Bought Initial Position: Discovery Communications (DISCK)
Posted on 23. Jan, 2011 by TheFreeInvestor in Stock Analysis
After cleaning up my portfolio couple of weeks ago, I bought few shares of Discovery Communication Class C shares (DISCK) few days ago. I have been analyzing this company for few weeks now. This investment falls into the same category of Digital Entertainment portfolio that I have been building for sometime. The company has three classes of shares. Voting rights are concentrated in Class B (DISCB) shares which has 10x voting rights and Class A (DISCA) shares have a 1x voting rights. Though Class C (DISCK) shares have no voting rights, those are the cheapest of the three classes (as expected). As I am not concerned with the control of the company, I prefer the cheapest class C (DISCK) shares.

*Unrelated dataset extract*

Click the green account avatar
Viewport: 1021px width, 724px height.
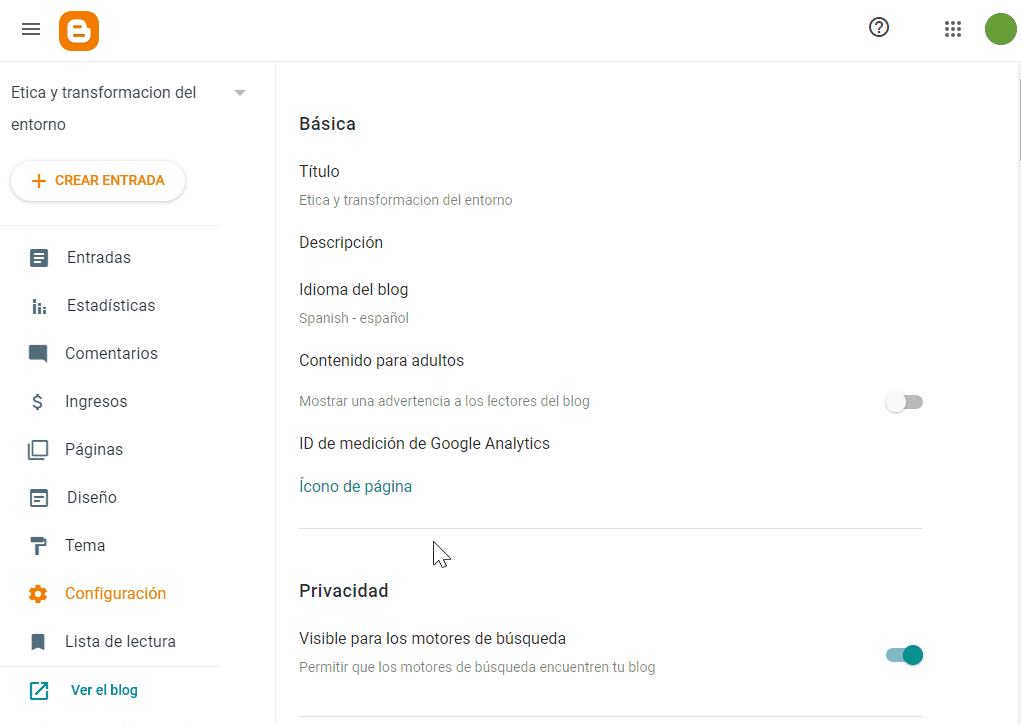(1001, 29)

Recently, I started creating short “Investment Thesis Nugget” for each of my investments. Here it is the short overview of my investment thesis:
Business: What do they do?
Discovery Channel was founded by John Hendricks in 1985 as the first cable network in US to focus on creating documentaries about exploring the world. A quarter century later, Discovery owns more than 100 channels, 27 brands in over 180 countries and Hendricks is still the Chairman of the board. Apart from Discovery Channel, some of the other notable channels in US are: TLC, Animal Planet and Discovery Science.
Discovery generates revenue from two primary segments: distribution, and advertising. In the recent nine month period, distribution and advertising attributed for 49% and 43% of the total revenue respectively. The company generates a third of the revenue outside of US. EBITDA margin has been around 38% and generated $799 in free cash flow in last 12 month period.

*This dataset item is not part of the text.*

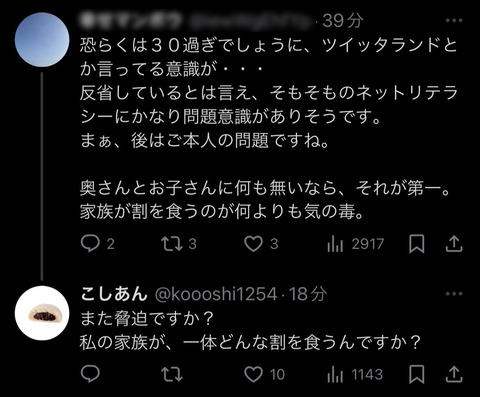The width and height of the screenshot is (480, 397).
Task: Open the 18分 timestamp of こしあん's tweet
Action: (x=308, y=294)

Positive Catalysts: Why I like it?
- Leadership position in its niche: Today, Discovery is a leader in audio visual content on television. Its content has a broad global appeal as most of the content is documentaries and unrelated to local culture or political issues. Competition in this niche segment of TV programming is very limited though there are some substitutes, e.g., National Geographic and History Channel etc. In the new digital entertainment world, content is going to be the king and Discovery has a lot of high value niche content. So, in long term, the company is poised to benefit from the prospect of international growth and consumption of programs on multiple devices and across multiple channels.
- Low incremental cost: Due to the nature of the content, the cost to convert the content to local languages for international consumption is low. So, the content is highly portable across the globe at a low incremental cost.
- Positive near term catalysts: 3D, OWN, HUB: Early this year Discovery launched OWN (Oprah Winfrey Network) in 50-50 partnership with Oprah and the first 24/7 dedicated 3D channel, 3net, in US by partnering with Sony and IMAX. Discovery has a record of being pioneer in new technologies in television broadcasting. It was one of the first to adopt HD in its early days. Though 3D hasn’t caught the consumer attention fully yet, 3net is a positive step in establishing Discovery’s brand as a leader in adopting new technology. Similarly, launch of OWN is an exciting development. Unlike previous attempts at Oprah channels, this time Oprah seems to be fully committed to the channel. But, its something to watch carefully if she continues to show interest. Finally, the company rebranded the kids channel to HUB by partnering with toy giant Hasbro. Early reviews of the channel have been positive, though still trailing behind Nick and Disney channels by a wide margin. I am excited about this channel due to its joint venture with Hasbro.
- Revenue Diversification: The even distribution of revenue across subscription and advertising gives a good cushion against fluctuations due to economic cycles. In the overall mix, international revenue is more dependent on subscriptions whereas US revenue is more dependent on advertising.
- Founder driven leadership: I love companies where founders are still engaged in the company even after decades of growth. John Hendricks, founder of the company, is still the chairman of the board. David Zaslav has been the CEO since 2007. I like his recent moves to tie up with Hasbro, Oprah and IMAX to launch the three channels mentioned above.
Risks: Things to watch
- Decline in cable subscription: The world of entertainment is moving towards an easier access to TV content on internet. New devices e.g., iPad, Apple TV and Roku boxes are making it more and more feasible to cut the cable television cord. As a significant amount of DISCK revenue comes from cable subscription, this trend towards cord-cutting is disturbing. This trend is still in its infancy and the revenue models of these new world delivery methods are still evolving. I will be keeping an eye on cable companies to see how this plays out and what impact it might have on DISCK bottom line.
- Fate of TV Anywhere initiative: This is risk is related to the previous risk mentioned. TV Anywhere is an initiative started by cable companies to mitigate the threat from Netflix and Hulu etc. The idea is supposed to satisfy the growing trend of consumers wanting to access their TV anywhere and any device they want. We need to see how successful the cable companies are in this effort.
- Ability of monetize content through new channels: We need to watch how the company manages to monetize its vast library of content though the content delivery new channels to smartphones, tablets and computers.
[Photo credit: martymadrid on flickr.com]
[Disclosure: As of the publication of this post, I hold long position in DISCK and NFLX. Please read the disclaimer statements on this site.]